Early Molecular Responses to Treatment and Efficacy of Novel Therapeutic Combinations

Therapeutic inhibition of an oncoprotein silences the oncogene-dependent signaling, and activates upstream receptors and parallel compensatory pathways (silent in absence of oncogene inhibition) that limit the efficacy of the targeted therapy. Such adaptive resistance is well illustrated when rapamycin or rapalogs inhibit mTORC1, turning on a negative feedback loop via the insulin-like growth factor receptor, which finally activates Akt. In the same fashion, inhibition of PI3K/Akt in HER2-positive breast cancer cells leads to a compensatory activation of the ERK pathway, mediated by induction of HER3 expression leading to hyperphosphorylation of the HER receptors. Along with others, we have demonstrated that “synthetic lethality-like” effects can be achieved by disrupting theses adaptive pathways using combined targeted approaches.
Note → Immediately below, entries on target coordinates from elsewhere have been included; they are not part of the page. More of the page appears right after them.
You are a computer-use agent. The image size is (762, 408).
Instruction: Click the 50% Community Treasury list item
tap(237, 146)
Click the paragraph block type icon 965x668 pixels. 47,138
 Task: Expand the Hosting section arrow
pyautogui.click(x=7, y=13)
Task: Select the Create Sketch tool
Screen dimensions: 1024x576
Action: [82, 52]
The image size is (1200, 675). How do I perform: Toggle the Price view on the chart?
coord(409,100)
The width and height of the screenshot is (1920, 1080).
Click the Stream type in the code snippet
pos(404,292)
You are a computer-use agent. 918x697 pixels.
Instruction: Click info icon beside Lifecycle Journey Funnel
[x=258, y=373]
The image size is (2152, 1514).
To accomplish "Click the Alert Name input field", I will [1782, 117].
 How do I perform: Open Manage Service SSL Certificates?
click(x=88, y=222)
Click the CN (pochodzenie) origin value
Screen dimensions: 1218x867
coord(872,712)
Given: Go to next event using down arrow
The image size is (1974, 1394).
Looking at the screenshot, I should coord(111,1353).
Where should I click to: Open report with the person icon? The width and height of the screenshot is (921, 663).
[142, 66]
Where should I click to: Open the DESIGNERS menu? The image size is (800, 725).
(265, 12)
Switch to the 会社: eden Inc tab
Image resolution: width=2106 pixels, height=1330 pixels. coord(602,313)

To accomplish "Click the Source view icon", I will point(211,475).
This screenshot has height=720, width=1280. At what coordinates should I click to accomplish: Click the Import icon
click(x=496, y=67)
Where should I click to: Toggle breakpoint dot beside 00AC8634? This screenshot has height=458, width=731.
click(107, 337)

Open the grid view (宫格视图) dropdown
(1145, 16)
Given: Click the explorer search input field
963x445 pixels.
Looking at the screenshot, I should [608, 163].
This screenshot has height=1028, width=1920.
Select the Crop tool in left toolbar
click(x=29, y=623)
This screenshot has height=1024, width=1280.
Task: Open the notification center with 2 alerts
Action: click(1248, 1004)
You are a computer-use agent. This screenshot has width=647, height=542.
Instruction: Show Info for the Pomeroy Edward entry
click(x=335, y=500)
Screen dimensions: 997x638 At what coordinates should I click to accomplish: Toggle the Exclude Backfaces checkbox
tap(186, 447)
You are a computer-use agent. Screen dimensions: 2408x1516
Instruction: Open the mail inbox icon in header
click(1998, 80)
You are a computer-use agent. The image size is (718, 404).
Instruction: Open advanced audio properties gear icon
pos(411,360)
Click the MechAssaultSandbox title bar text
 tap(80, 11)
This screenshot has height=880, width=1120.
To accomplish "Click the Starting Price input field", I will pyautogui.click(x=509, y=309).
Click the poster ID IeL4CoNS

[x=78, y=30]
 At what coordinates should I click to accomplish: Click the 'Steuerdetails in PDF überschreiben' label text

We are testing the activity of PI3K inhibitors with MEK inhibitors, mTOR inhibitors, and agents that target upstream receptor tyrosine kinases.

Resistance to Anti-HER2 Agents

Despite the unquestionable success of trastuzumab and other anti-HER2 agents in the treatment of HER2-positive breast cancer, resistance to these therapies is still a major problem in the metastatic setting.

We are currently working on different projects aimed to:

  1. Uncover novel candidate genes responsible for resistance to trastuzumab, lapatinib, or the combination of both through in vitro and in vivo models
  2. Analyze tissue samples from HER2 positive breast cancer patients (who received anti-HER2 therapy) to uncover novel (or validate proposed) mechanisms of resistance to anti-HER2 agents. The final purpose of these studies is twofold: to identify those patients who are less likely to respond to a given anti-HER2 therapy and to design ad hoc clinical trials testing new combinatorial therapeutic strategies for these resistant patients.